步骤108、指定节点向每个计算节点发送路由信息。
指定节点接收到控制器发送的该指定计算任务对应的路由信息后,可以将该路由信息转发至各个计算节点,以便各个计算节点在完成数据计算后,可以根据接收到的路由信息上报数据。
进一步的,由于控制器向该指定节点发送的路由信息中可以仅包括每个计算节点的直连设备的标识,其中每个计算节点之间连接的设备为用于实现参数服务器功能的中间交换设备或目标交换设备。
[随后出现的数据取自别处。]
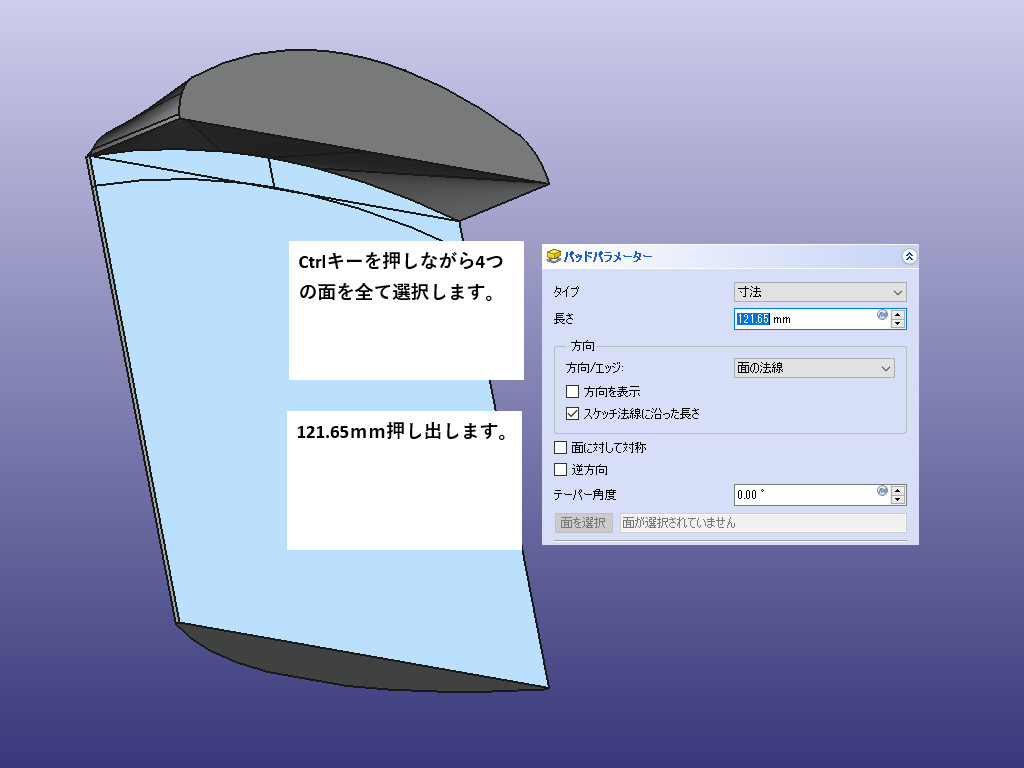Open the タイプ dropdown showing 寸法
The image size is (1024, 768).
tap(820, 292)
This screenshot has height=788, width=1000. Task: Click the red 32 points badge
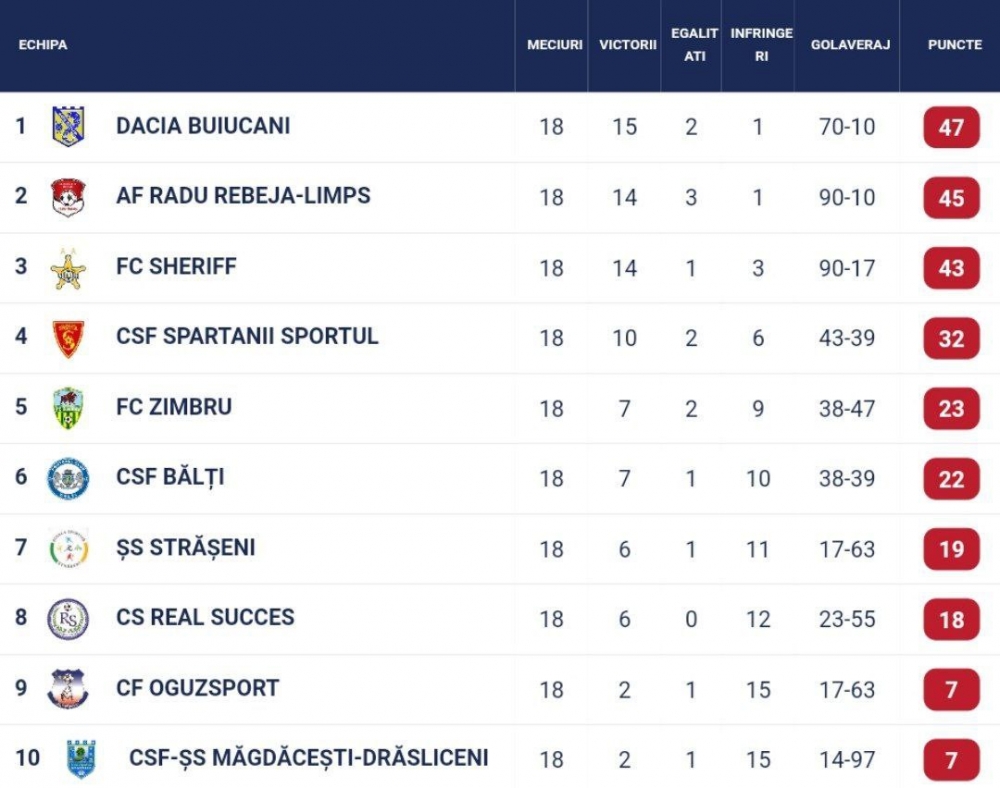pyautogui.click(x=951, y=339)
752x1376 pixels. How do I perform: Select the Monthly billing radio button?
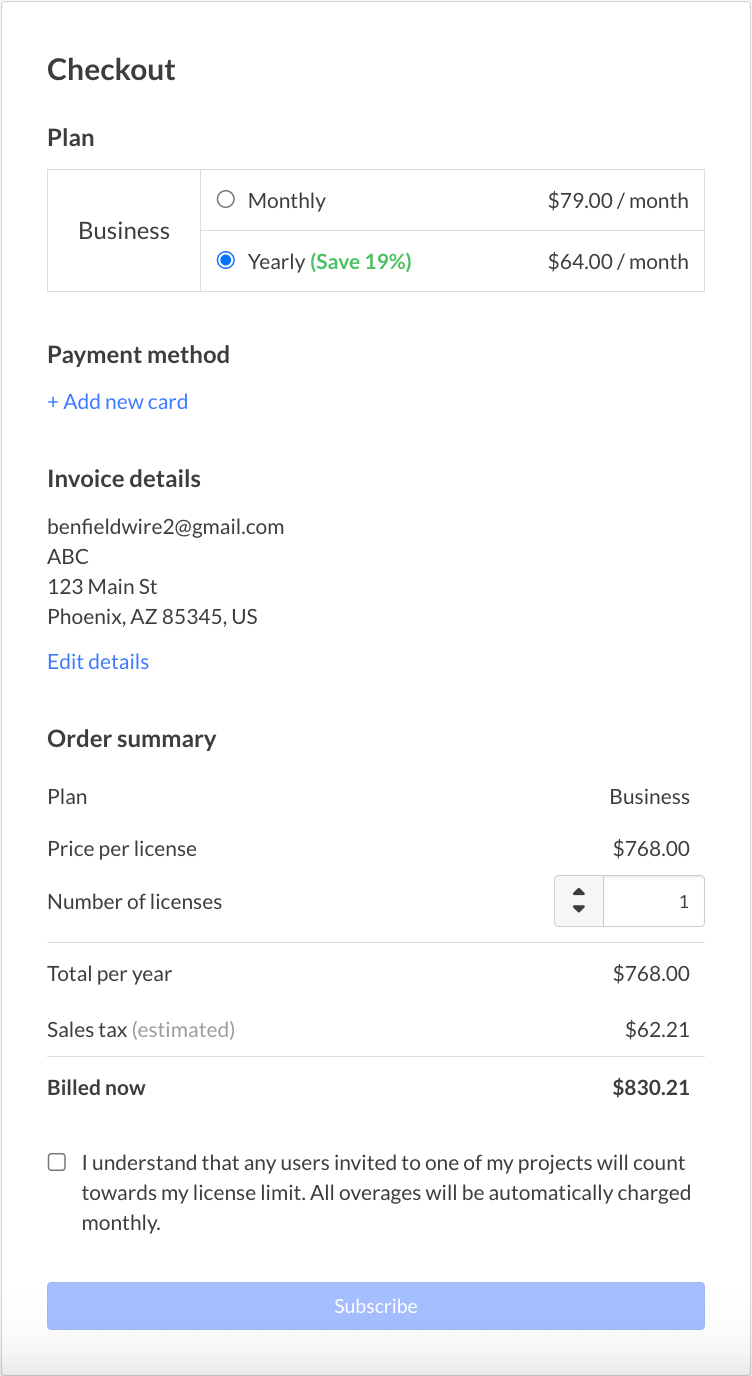click(226, 200)
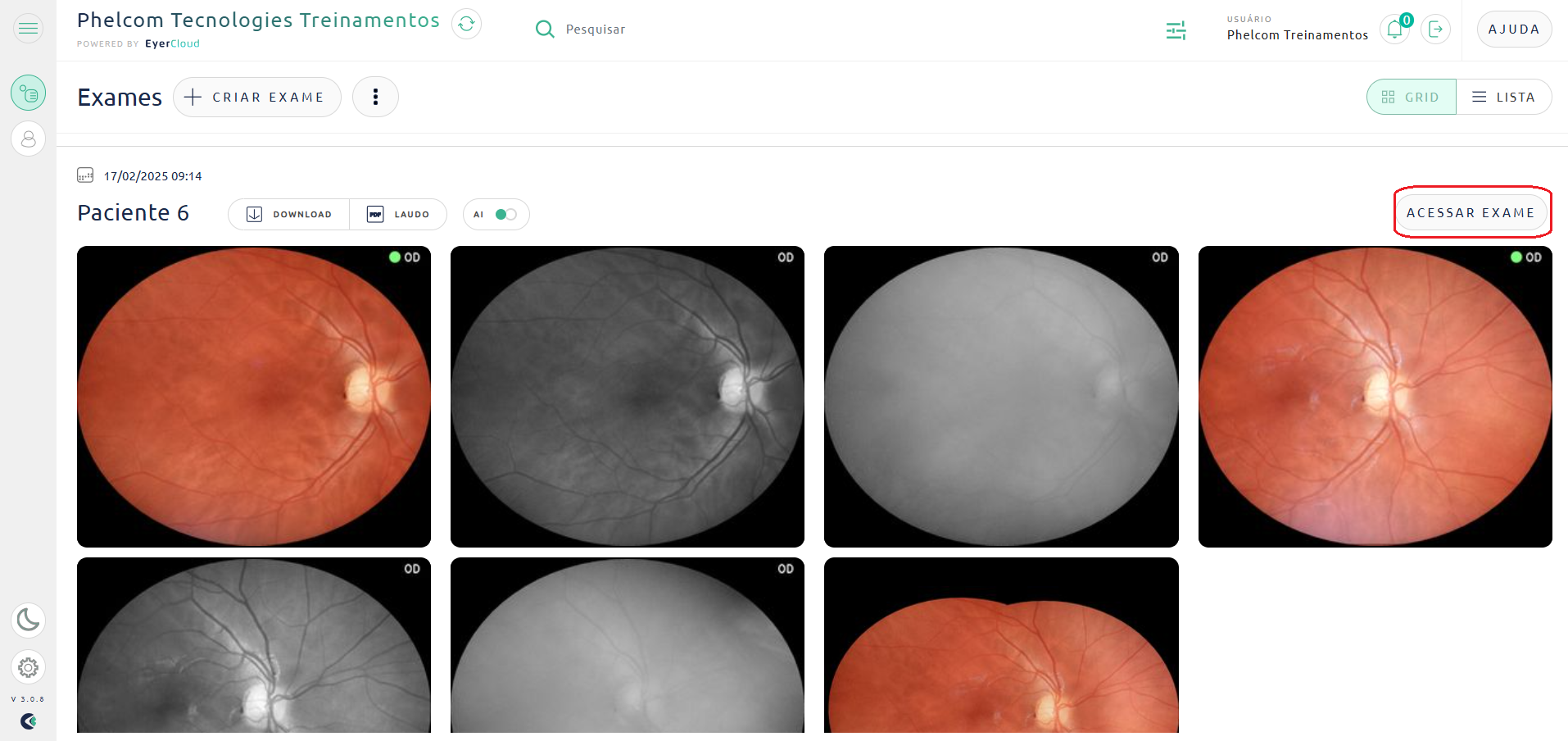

因此该指定节点向每个计算节点发送的路由信息中,也可以仅包括该计算节点所直接连接的用于实现参数服务器功能的交换设备的标识。
示例的,该指定节点V1向计算节点V2发送的路由信息中可以仅包括该计算节点V2所直接连接的中间交换设备SW2的IP地址,该指定节点V1向计算节点V7发送的路由信息中可以仅包括该计算节点V7所直接连接的目标交换设备SW1的IP地址。该指定节点V1向各个计算节点发送路由信息的过程可以如图4中编号为3的虚线所示。
步骤109、每个计算节点根据该指定计算任务对应的算法模型进行数据计算。
在本发明实施例中,用于执行该指定计算任务的每个计算节点中预先存储有该指定计算任务对应的算法模型,每个计算节点在接收到该指定节点下发的驱动指令后,即可根据该算法模型对获取到的输入数据进行数据计算。
示例的,假设该分布式AI训练任务为基于DNN的图像识别应用的训练任务。该训练任务可以包括多个相同计算集合的迭代,每次迭代过程中,可以分别向每个计算节点输入多张样本图片,每个计算节点可以根据预先存储的神经网络模型对输入的多张样本图片进行数据计算,得到图像识别应用所使用的神经网络模型的梯度(即误差修正数据)。
步骤110、每个计算节点向对应的交换设备上报数据。
进一步的,每个计算节点完成数据计算后,即可根据接收到的路由信息,向对应的交换设备上报计算得到的数据。
示例的,参考图4中编号为4的虚线,计算节点V1和计算节点V2可以根据接收到的路 由信息,将计算得到的梯度发送至中间交换设备SW2;参考图4中编号为5的虚线,计算节点V7可以根据接收到的路由信息,将计算得到的梯度直接发送至目标交换设备SW1。参考图4还可以看出,该计算节点V7向目标交换设备SW1上报梯度时,需要通过交换设备SW5进行数据的透传,即该交换设备SW5仅转发数据,而不会对数据进行处理。
步骤111、中间交换设备对其所连接的至少两个计算节点上报的数据进行合并处理。
在本发明实施例中,参考图1C,每个交换设备中可以配置有用于对数据进行合并处理的参数服务器。每个中间交换设备在接收到控制器发送的路由信息后,可以配置和启动本地参数服务器实例,并可以在接收到其所连接的至少两个计算节点上报的数据后,基于该参数服务器实例,对接收到的数据进行合并处理。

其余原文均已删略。